The Q3 Financial Report tabled in the House of Assembly on Tuesday, February 6 revealed the cost of recurrent expenditure items including Repatriation.

Around $4.08 million was spent to send irregular migrants back home between April and December 2023. The figure does not include the interceptions between January and March 2023, those would have been counted as a part of the previous financial year. Total costs will be revealed in April of 2024 when the current financial year ends. For Q3 alone (October to December) $1.264 million was spent on these costs, $532,000 more than was spent in Q3 of the previous financial year. 

The already large figure comes as no surprise to residents who have been dealing with recurring instances of migrants landing on their shores and running through their yards all year. 

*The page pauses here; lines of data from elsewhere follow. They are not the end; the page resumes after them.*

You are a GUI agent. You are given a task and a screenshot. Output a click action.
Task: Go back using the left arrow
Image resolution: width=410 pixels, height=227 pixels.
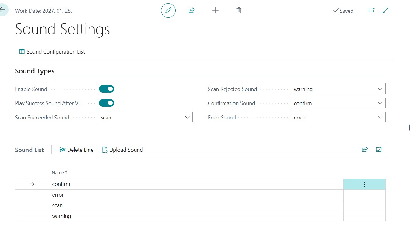(3, 10)
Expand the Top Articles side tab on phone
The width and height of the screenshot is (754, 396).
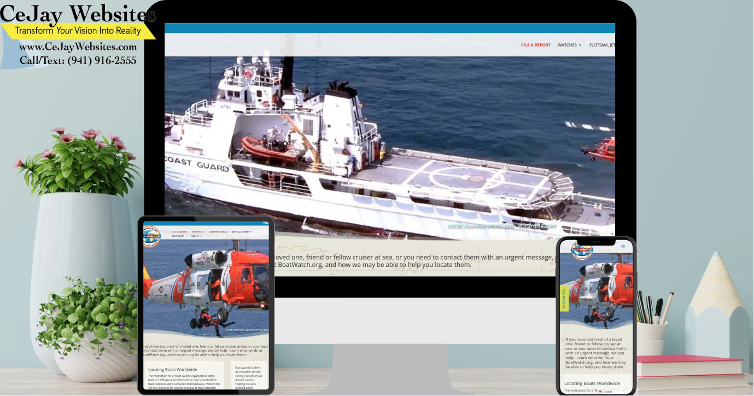coord(564,298)
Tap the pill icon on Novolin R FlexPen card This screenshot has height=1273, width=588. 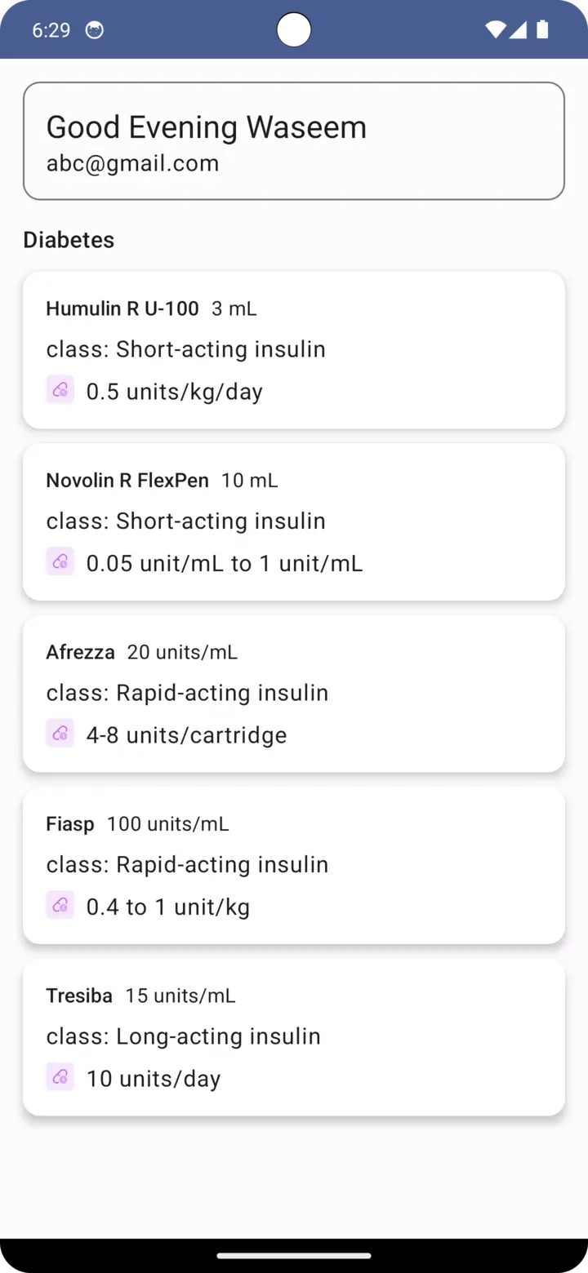click(60, 561)
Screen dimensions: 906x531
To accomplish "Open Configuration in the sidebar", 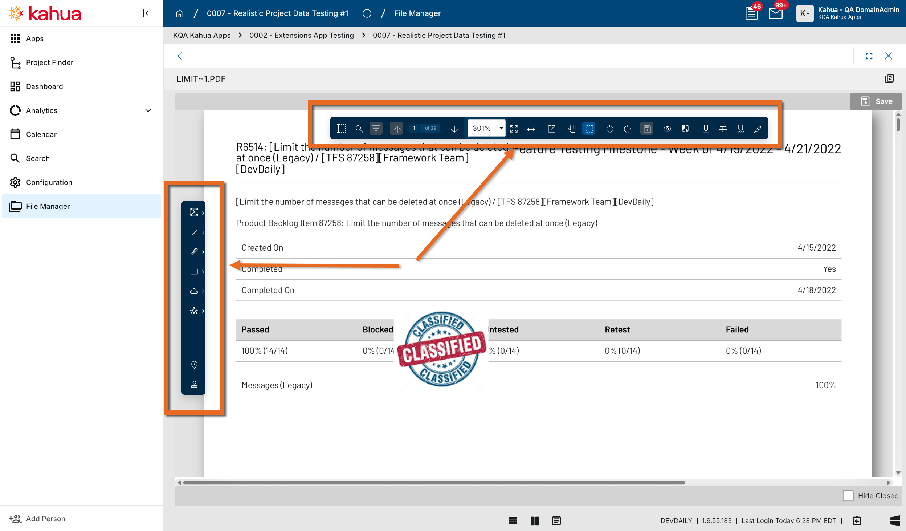I will pos(49,182).
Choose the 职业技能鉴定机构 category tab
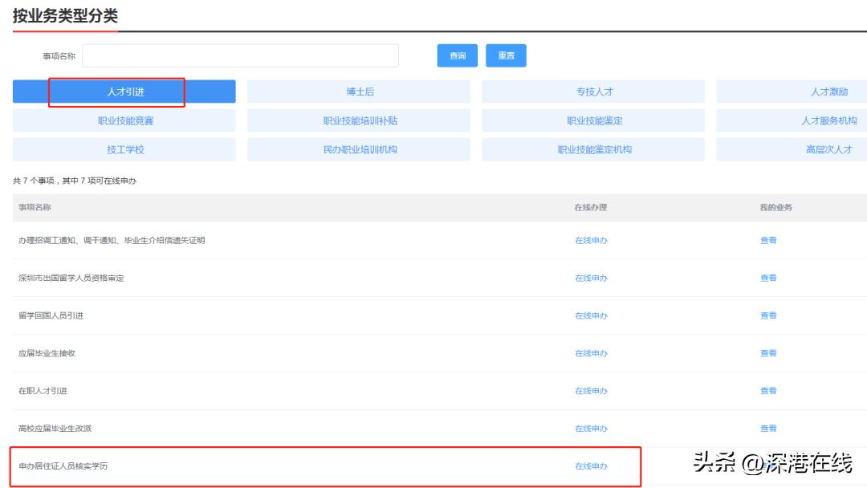 tap(593, 149)
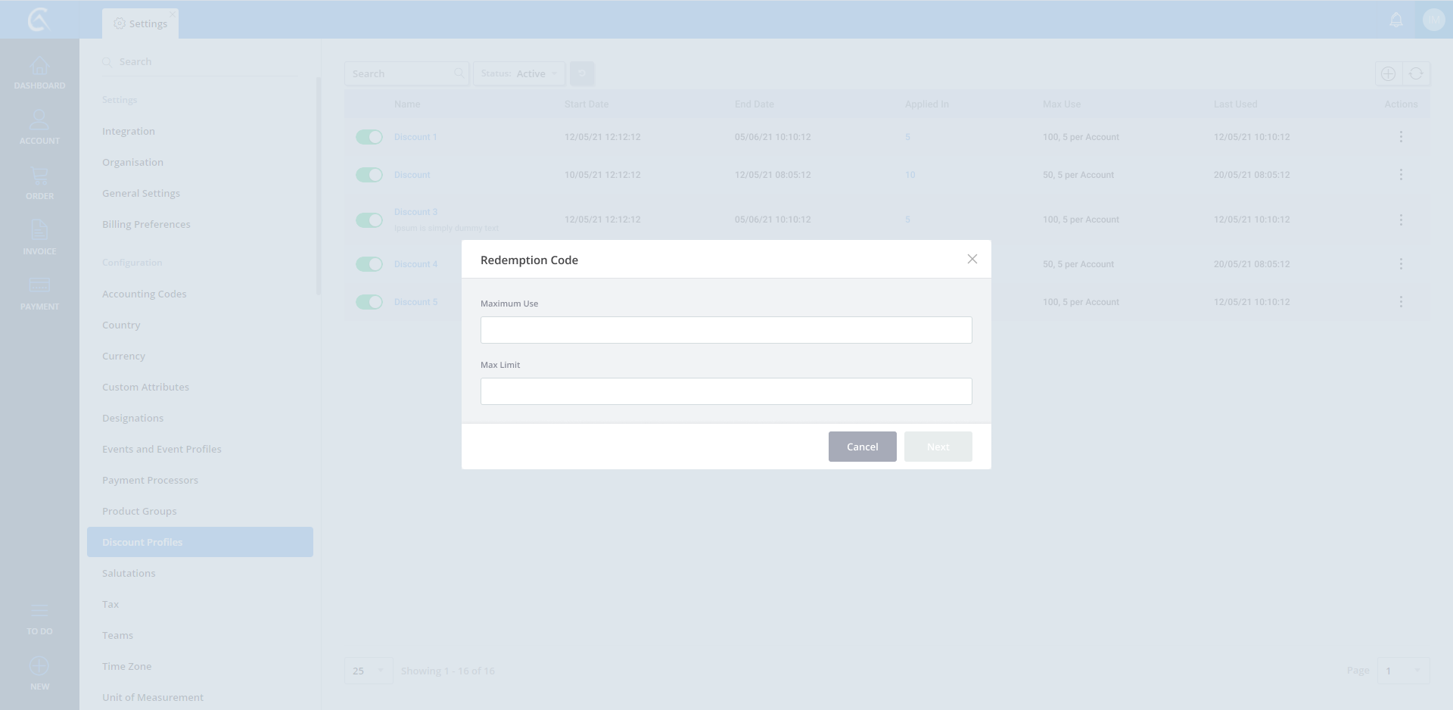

Conversely, the government drastically underspent the cash budgeted for security expenses with only $579,000 used from $1.4 million for the October to December quarter. It was in line with the trend seen all year as, only $1.6 million of the budgeted $2.9 million was spent between April and December.

Other than salaries, Social Welfare was the highest cost factor for recurrent expenditure with $1.8 spent in Q3 alone and $5.9 million for all three quarters combined. 

As for non recurrent expenditure, the SIPT trial and land purchases cost the government the most amount of cash, $1.6 million in Q3 alone and $5 million over all three quarters.